Given data ->
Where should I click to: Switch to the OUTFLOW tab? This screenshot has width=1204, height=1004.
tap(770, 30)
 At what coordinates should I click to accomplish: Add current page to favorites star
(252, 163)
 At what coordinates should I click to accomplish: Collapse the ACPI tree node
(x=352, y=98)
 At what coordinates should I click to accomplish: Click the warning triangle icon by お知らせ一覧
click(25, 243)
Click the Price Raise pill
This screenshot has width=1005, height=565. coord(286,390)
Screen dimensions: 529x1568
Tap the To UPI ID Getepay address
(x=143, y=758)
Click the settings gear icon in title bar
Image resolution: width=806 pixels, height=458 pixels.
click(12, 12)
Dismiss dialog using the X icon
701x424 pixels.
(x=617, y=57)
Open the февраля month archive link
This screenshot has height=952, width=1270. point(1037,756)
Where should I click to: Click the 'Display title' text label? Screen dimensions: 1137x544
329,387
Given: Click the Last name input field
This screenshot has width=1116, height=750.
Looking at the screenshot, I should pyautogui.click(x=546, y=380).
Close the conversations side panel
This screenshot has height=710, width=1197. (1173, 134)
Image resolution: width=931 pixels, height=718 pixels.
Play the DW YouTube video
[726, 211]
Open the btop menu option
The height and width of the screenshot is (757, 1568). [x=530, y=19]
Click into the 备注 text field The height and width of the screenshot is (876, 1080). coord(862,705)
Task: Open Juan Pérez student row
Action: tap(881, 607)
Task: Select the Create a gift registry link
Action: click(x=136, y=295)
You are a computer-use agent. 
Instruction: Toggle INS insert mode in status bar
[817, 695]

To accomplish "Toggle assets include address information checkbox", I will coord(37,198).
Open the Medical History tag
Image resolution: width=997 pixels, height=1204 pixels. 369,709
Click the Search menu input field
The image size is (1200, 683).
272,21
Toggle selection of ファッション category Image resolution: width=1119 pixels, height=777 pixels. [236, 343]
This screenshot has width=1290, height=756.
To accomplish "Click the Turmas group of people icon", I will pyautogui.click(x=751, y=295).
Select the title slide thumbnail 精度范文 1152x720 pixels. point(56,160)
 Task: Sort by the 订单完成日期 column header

Try it -> Copy down each line in the entries that has the word "will".

Answer below ->
To accomplish "Toggle assets include address information checkbox", I will coord(37,198).
To accomplish "Click the Turmas group of people icon", I will pyautogui.click(x=751, y=295).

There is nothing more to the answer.